## INSTRUCTIONS TO FOLLOW:
Write out the records again, exactly. Nothing may be dropped.

## Data records:
=-=-=
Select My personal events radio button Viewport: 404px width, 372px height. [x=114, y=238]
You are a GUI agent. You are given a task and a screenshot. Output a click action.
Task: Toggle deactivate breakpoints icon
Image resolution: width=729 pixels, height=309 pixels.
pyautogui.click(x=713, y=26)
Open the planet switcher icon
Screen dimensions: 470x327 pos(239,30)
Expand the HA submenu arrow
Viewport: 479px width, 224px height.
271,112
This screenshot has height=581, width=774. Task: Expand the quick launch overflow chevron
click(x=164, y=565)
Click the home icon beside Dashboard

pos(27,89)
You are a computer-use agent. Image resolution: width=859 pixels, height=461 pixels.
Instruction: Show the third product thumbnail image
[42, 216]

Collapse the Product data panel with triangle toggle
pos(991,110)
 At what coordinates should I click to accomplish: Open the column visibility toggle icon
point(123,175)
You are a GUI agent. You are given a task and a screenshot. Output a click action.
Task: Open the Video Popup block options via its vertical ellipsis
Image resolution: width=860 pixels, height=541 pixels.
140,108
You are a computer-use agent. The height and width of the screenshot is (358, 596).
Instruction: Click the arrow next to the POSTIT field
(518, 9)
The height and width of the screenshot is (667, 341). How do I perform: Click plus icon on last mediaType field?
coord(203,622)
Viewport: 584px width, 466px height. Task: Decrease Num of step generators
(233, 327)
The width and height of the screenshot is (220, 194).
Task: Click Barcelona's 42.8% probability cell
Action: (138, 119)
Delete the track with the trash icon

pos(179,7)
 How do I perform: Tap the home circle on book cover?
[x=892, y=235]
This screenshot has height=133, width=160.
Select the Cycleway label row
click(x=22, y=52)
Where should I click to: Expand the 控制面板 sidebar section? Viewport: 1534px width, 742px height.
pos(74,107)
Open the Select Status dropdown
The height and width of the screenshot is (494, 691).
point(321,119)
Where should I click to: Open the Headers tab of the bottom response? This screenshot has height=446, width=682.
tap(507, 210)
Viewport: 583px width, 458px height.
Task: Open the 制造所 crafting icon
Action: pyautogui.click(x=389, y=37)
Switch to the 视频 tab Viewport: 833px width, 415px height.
=-=-=
## WRITTEN SOLUTION:
Select My personal events radio button Viewport: 404px width, 372px height. [x=114, y=238]
You are a GUI agent. You are given a task and a screenshot. Output a click action.
Task: Toggle deactivate breakpoints icon
Image resolution: width=729 pixels, height=309 pixels.
pyautogui.click(x=713, y=26)
Open the planet switcher icon
Screen dimensions: 470x327 pos(239,30)
Expand the HA submenu arrow
Viewport: 479px width, 224px height.
271,112
This screenshot has height=581, width=774. Task: Expand the quick launch overflow chevron
click(x=164, y=565)
Click the home icon beside Dashboard

pos(27,89)
You are a computer-use agent. Image resolution: width=859 pixels, height=461 pixels.
Instruction: Show the third product thumbnail image
[42, 216]

Collapse the Product data panel with triangle toggle
pos(991,110)
 At what coordinates should I click to accomplish: Open the column visibility toggle icon
point(123,175)
You are a GUI agent. You are given a task and a screenshot. Output a click action.
Task: Open the Video Popup block options via its vertical ellipsis
Image resolution: width=860 pixels, height=541 pixels.
140,108
You are a computer-use agent. The height and width of the screenshot is (358, 596).
Instruction: Click the arrow next to the POSTIT field
(518, 9)
The height and width of the screenshot is (667, 341). How do I perform: Click plus icon on last mediaType field?
coord(203,622)
Viewport: 584px width, 466px height. Task: Decrease Num of step generators
(233, 327)
The width and height of the screenshot is (220, 194).
Task: Click Barcelona's 42.8% probability cell
Action: (138, 119)
Delete the track with the trash icon

pos(179,7)
 How do I perform: Tap the home circle on book cover?
[x=892, y=235]
This screenshot has height=133, width=160.
Select the Cycleway label row
click(x=22, y=52)
Where should I click to: Expand the 控制面板 sidebar section? Viewport: 1534px width, 742px height.
pos(74,107)
Open the Select Status dropdown
The height and width of the screenshot is (494, 691).
point(321,119)
Where should I click to: Open the Headers tab of the bottom response? This screenshot has height=446, width=682.
tap(507, 210)
Viewport: 583px width, 458px height.
Task: Open the 制造所 crafting icon
Action: pyautogui.click(x=389, y=37)
Switch to the 视频 tab Viewport: 833px width, 415px height.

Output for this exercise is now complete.